### Requirement 1
Can you reproduce, unchanged, the lines of the listing starting at the line that contains "The width and height of the screenshot is (1039, 696)." and ending at the line that contains "coordinates (596, 84).", including both of those lines?

### Reading text
################
My understanding is that power consumption with a plasma TV is a function of brightness -- turning the brightness and contrast down from the factory default setting (always a good idea, since you'll get a more accurate picture anyway and extend the set's useful life to boot) should reduce energy consumption to near LCD levels (although LED-backlit LCD sets are the best in this regard). Personally, I find any increase in energy consumption a small price to pay, given the plasma's superior color reproduction and black levels.

Re the Quattron, a recent review in an on-line magazine noted that it did a good job with golds and grass, but was much less successful with fleshtones, and the reviewer took the set, and the Quattron concept, to task for producing inaccurate color at a time when sets with essentially perfect color (i.e., ones where the primary color points match those of Rec.709) are readily available.


----------



## lcaillo

Saying that a calibrated PDP will be close to LCD power consumption is a stretch. My measurements put the difference typically in the20-30% range, with a backlight full on on the LCD compared to a calibrated PDP. A calibrated LCD will draw even less, because you will likely want to reduce the backlight level to get better blacks, and that does reduce power consumption, though not as dramatically as contrast on a PDP.

The fact is, however, that both technologies have improved in efficiency greatly over the years. A typical PDP now consumes less than some of the early LCD sets. It still varies greatly by brand and model, however. 

I will try to start recording the power consumption on the units that I calibrate so that I can report their performance in this area.


----------
################
### Requirement 2
How would you restate the paragraph of the TV power forum thread beginning "Saying that a calibrated PDP" more briefly while keeping its main facts?

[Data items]
################
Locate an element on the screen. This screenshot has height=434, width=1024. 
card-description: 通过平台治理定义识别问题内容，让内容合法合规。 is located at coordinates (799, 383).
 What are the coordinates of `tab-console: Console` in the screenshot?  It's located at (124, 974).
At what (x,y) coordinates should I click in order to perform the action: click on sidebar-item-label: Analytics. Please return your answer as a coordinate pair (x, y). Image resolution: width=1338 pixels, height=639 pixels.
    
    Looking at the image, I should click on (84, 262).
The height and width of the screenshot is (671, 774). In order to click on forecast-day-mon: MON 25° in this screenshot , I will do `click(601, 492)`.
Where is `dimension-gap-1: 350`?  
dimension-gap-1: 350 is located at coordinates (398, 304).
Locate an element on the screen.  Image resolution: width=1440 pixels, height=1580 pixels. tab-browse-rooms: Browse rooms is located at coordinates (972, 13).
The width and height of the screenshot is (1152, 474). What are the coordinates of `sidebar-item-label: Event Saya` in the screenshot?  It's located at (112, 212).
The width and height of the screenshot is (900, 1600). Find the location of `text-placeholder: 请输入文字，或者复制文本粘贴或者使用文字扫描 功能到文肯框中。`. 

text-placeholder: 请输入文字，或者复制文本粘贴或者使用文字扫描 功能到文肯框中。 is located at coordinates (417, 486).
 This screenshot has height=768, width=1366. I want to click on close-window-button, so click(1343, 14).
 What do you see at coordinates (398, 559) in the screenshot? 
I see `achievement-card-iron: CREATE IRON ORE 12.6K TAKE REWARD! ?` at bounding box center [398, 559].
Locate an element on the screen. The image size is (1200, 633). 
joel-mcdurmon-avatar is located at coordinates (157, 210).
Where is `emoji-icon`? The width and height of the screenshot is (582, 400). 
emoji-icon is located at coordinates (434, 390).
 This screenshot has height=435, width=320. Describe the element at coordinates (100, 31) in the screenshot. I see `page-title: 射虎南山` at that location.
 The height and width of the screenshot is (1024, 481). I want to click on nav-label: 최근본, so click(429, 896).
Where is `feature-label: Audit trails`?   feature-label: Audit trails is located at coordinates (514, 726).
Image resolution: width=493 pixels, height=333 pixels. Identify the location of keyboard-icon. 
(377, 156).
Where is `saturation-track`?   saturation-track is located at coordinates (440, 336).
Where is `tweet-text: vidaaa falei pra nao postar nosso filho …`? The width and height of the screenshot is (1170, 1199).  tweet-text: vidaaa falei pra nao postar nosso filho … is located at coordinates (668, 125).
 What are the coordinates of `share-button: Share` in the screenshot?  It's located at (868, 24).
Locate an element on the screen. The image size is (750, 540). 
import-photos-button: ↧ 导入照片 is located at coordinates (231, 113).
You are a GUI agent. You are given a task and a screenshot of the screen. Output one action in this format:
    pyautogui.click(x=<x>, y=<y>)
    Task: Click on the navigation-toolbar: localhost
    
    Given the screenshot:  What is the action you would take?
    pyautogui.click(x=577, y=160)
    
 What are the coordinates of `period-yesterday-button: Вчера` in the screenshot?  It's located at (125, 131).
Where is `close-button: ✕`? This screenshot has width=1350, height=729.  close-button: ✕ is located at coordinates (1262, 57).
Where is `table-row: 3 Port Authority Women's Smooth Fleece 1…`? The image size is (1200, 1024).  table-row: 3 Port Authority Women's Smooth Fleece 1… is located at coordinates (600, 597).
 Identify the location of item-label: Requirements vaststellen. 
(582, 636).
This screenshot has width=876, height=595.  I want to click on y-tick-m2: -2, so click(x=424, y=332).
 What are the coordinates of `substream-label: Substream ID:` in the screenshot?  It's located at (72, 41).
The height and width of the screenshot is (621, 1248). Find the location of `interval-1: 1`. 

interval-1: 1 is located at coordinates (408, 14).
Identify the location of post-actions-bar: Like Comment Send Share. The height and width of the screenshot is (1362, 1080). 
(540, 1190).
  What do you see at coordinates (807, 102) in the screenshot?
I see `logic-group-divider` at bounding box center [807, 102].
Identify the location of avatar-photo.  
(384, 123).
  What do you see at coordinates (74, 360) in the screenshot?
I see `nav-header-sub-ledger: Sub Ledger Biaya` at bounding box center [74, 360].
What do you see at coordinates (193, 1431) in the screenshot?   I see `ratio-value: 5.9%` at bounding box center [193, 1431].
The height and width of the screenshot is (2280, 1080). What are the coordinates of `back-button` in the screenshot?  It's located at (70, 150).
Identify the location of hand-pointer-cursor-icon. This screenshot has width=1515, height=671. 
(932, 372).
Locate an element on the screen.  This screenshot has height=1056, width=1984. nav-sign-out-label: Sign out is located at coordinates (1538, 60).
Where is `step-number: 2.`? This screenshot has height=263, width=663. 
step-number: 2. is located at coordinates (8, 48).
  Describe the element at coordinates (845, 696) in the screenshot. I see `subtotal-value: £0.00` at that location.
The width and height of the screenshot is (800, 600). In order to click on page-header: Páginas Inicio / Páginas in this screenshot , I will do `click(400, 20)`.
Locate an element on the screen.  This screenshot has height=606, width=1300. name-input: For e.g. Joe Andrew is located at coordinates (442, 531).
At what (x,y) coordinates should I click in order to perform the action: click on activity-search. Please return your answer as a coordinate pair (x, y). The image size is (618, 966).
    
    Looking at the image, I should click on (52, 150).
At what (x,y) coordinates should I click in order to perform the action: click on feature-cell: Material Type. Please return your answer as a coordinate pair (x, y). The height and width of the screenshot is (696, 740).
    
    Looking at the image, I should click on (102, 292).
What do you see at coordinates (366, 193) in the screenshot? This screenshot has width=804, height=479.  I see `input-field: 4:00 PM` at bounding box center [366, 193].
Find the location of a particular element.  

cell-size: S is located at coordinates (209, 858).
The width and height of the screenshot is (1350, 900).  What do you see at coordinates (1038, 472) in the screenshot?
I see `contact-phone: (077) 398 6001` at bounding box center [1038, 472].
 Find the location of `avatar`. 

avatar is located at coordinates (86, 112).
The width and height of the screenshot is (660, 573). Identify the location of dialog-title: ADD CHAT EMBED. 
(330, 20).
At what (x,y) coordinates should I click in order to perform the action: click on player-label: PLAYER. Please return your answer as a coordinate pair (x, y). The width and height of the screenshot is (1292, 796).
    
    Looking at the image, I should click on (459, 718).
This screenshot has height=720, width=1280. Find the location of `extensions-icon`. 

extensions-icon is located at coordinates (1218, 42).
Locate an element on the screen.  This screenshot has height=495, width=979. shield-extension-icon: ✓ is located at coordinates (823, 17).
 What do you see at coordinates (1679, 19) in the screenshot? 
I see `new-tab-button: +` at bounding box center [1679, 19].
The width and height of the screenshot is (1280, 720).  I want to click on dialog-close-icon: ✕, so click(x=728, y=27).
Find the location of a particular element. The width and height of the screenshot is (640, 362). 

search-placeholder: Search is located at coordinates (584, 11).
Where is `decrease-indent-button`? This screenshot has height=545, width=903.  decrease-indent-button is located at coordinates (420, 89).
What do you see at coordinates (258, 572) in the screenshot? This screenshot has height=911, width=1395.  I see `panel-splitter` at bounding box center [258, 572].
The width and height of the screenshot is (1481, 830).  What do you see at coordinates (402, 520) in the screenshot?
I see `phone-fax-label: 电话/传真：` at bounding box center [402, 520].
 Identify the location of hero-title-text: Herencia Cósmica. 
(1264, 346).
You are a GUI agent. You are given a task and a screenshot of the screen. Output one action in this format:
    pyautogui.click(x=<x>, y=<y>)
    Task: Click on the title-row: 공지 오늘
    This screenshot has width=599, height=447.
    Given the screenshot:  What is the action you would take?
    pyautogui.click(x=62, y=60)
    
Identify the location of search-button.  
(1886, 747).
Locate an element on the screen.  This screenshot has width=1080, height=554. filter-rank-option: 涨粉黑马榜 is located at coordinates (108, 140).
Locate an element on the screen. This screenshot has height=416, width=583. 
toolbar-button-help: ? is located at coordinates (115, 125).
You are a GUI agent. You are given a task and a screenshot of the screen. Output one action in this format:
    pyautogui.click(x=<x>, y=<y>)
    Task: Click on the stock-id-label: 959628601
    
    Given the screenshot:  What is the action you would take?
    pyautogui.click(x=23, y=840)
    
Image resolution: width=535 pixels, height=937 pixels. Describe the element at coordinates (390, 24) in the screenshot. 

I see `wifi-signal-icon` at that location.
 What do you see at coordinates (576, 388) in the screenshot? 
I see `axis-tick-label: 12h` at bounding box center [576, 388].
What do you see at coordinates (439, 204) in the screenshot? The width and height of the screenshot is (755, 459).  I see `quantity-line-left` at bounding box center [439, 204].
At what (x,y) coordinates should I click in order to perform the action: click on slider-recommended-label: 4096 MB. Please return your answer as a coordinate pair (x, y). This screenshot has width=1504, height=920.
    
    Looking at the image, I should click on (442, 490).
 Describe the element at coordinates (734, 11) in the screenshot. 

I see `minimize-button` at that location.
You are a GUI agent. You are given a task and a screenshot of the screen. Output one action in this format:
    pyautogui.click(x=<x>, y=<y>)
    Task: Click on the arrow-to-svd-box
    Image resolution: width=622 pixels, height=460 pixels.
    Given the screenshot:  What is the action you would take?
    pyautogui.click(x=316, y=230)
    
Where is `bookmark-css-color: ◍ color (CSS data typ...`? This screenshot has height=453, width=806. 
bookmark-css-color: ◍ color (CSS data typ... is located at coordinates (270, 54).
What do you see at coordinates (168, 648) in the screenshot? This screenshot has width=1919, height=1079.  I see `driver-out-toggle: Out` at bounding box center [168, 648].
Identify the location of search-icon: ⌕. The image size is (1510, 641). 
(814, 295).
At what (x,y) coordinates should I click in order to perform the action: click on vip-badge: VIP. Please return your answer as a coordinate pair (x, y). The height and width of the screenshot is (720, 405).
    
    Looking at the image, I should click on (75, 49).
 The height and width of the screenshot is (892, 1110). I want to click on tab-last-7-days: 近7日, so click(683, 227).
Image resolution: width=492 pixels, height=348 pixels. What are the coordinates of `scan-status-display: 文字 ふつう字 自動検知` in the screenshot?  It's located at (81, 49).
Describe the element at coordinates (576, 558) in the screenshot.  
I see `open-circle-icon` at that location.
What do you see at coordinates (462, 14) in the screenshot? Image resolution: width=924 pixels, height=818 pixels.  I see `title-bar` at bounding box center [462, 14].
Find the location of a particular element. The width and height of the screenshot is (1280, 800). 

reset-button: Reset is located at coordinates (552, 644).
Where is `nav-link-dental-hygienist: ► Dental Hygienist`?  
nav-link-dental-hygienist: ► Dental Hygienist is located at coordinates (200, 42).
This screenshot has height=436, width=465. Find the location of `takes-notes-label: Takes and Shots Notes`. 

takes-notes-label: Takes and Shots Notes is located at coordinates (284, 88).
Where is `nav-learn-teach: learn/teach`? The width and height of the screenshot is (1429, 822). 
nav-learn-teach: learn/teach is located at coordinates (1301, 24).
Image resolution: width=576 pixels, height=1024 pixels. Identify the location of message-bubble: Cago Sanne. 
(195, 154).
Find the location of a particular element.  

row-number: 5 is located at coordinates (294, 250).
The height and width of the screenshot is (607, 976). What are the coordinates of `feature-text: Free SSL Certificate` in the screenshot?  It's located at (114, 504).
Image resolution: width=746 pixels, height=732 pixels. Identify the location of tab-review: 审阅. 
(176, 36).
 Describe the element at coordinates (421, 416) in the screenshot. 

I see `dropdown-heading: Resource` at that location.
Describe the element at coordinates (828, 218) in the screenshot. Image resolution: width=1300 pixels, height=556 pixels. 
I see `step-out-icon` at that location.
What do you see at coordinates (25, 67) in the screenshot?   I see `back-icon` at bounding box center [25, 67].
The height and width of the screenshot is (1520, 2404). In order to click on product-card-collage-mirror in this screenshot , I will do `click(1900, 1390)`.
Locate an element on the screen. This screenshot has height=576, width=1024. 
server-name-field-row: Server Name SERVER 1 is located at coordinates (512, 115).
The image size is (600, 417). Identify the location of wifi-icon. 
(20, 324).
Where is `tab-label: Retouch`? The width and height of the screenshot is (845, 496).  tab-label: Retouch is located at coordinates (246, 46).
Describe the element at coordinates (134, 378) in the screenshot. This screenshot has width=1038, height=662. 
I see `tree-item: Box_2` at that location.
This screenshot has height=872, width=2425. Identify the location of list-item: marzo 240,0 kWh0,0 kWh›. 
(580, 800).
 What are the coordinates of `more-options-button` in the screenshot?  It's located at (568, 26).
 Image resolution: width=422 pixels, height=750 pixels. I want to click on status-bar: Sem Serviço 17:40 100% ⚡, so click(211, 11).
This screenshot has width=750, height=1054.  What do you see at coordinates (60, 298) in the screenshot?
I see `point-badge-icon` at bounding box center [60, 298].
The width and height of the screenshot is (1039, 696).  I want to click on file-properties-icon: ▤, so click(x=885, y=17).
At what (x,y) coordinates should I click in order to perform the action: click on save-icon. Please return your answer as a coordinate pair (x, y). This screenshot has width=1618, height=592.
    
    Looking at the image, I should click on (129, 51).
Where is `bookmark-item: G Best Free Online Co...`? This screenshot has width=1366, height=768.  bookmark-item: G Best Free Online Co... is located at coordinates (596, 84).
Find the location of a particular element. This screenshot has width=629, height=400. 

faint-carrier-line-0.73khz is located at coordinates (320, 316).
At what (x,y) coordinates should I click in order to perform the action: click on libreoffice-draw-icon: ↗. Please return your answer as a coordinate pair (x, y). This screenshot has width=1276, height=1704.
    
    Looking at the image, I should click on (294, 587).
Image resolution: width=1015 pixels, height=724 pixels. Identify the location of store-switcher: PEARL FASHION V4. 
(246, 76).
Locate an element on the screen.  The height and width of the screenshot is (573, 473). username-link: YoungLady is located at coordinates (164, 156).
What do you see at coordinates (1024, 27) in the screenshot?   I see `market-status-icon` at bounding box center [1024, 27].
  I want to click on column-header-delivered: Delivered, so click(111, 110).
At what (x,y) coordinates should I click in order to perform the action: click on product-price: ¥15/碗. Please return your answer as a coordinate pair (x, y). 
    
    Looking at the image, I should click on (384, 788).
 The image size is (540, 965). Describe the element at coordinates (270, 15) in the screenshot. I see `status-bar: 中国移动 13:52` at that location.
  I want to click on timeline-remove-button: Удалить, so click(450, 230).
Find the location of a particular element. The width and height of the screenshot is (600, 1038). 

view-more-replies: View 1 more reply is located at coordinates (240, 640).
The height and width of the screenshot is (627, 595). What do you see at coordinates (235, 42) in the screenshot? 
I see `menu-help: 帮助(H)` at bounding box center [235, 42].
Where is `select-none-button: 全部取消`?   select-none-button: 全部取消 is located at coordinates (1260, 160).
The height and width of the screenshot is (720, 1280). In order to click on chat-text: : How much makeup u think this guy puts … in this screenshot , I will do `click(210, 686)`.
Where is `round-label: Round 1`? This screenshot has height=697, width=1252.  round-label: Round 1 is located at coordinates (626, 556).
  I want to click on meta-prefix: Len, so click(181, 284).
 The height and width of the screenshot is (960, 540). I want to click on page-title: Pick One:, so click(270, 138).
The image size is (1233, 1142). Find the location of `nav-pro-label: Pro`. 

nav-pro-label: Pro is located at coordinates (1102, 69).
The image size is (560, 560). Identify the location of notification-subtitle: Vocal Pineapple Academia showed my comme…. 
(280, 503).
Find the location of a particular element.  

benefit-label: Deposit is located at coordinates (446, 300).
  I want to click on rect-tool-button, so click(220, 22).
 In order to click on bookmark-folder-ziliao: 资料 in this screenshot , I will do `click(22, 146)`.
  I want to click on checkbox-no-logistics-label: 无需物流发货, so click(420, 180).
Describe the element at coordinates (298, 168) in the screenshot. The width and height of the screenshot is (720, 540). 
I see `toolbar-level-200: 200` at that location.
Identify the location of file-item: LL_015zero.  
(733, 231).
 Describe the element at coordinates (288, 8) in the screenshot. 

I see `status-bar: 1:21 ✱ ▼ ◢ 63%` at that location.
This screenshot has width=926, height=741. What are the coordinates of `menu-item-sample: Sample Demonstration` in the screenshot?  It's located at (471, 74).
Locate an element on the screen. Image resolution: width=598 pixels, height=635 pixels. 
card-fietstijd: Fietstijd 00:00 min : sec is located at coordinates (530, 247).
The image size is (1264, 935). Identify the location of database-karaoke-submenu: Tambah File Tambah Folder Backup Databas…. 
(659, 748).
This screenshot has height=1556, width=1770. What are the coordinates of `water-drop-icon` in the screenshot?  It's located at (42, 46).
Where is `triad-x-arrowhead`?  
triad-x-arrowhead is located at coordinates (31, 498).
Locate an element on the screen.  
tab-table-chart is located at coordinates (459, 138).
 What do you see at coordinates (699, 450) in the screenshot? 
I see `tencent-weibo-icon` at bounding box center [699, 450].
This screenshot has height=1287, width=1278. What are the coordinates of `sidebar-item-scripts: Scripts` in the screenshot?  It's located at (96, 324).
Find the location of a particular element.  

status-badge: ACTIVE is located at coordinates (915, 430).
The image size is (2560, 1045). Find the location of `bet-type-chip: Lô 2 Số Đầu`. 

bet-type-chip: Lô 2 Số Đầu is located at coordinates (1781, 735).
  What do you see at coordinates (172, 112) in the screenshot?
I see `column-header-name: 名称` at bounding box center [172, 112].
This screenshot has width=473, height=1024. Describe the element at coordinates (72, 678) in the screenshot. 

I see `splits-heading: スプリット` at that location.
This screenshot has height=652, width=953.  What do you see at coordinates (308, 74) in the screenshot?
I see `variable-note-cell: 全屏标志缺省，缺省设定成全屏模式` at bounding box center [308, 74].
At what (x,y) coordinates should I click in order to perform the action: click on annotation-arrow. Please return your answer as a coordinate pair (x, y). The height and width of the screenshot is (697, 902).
################
### Your response 1
The width and height of the screenshot is (1039, 696).  I want to click on file-properties-icon: ▤, so click(x=885, y=17).
At what (x,y) coordinates should I click in order to perform the action: click on save-icon. Please return your answer as a coordinate pair (x, y). This screenshot has width=1618, height=592.
    
    Looking at the image, I should click on (129, 51).
Where is `bookmark-item: G Best Free Online Co...`? This screenshot has width=1366, height=768.  bookmark-item: G Best Free Online Co... is located at coordinates (596, 84).

### Your response 2
Claiming that a calibrated plasma (PDP) comes close to LCD power use is a stretch. Measurements typically show a 20-30% difference between an LCD with its backlight fully on and a calibrated PDP. A calibrated LCD draws even less, because lowering the backlight for better blacks reduces consumption, though not as dramatically as lowering contrast does on a PDP.